start

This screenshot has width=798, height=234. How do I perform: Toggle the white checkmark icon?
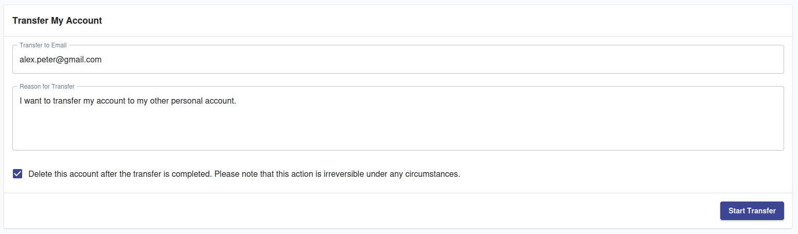pos(18,174)
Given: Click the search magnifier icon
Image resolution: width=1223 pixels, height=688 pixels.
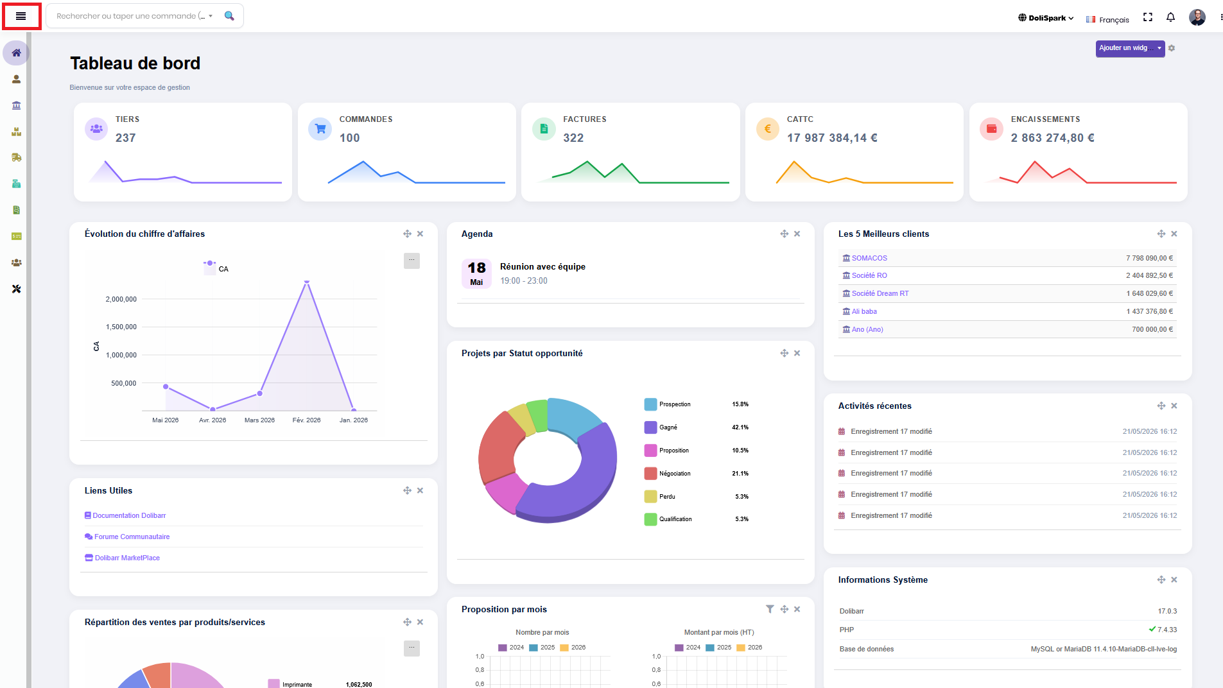Looking at the screenshot, I should coord(229,16).
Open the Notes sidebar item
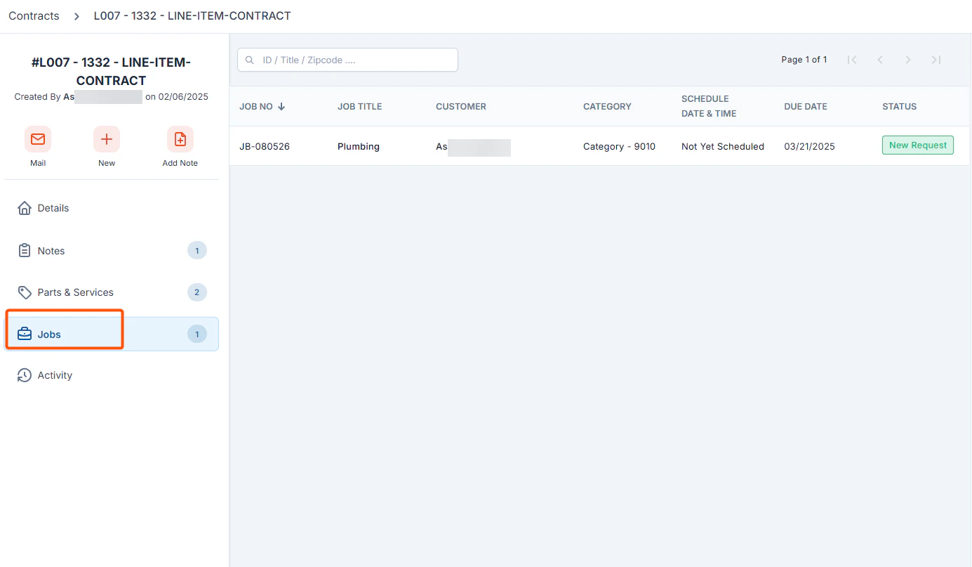Screen dimensions: 972x567 pyautogui.click(x=112, y=251)
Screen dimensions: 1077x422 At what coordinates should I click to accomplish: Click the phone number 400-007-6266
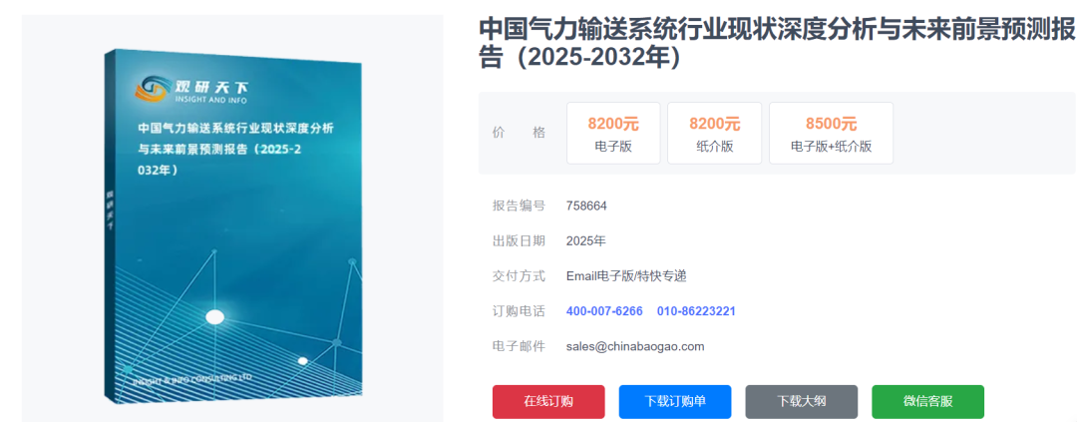[604, 311]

end

_Task instructions_
Rewrite all of the material above, changing every "icon" to "button" and leaving everything else as it is, and omit the pictures.

_Solution to the exercise_
This screenshot has width=798, height=234. How do I perform: Toggle the white checkmark button?
pos(18,174)
Given: Click the search magnifier button
Image resolution: width=1223 pixels, height=688 pixels.
Looking at the screenshot, I should coord(229,16).
Open the Notes sidebar item
Screen dimensions: 972x567 pyautogui.click(x=112, y=251)
Screen dimensions: 1077x422 At what coordinates should I click to accomplish: Click the phone number 400-007-6266
[604, 311]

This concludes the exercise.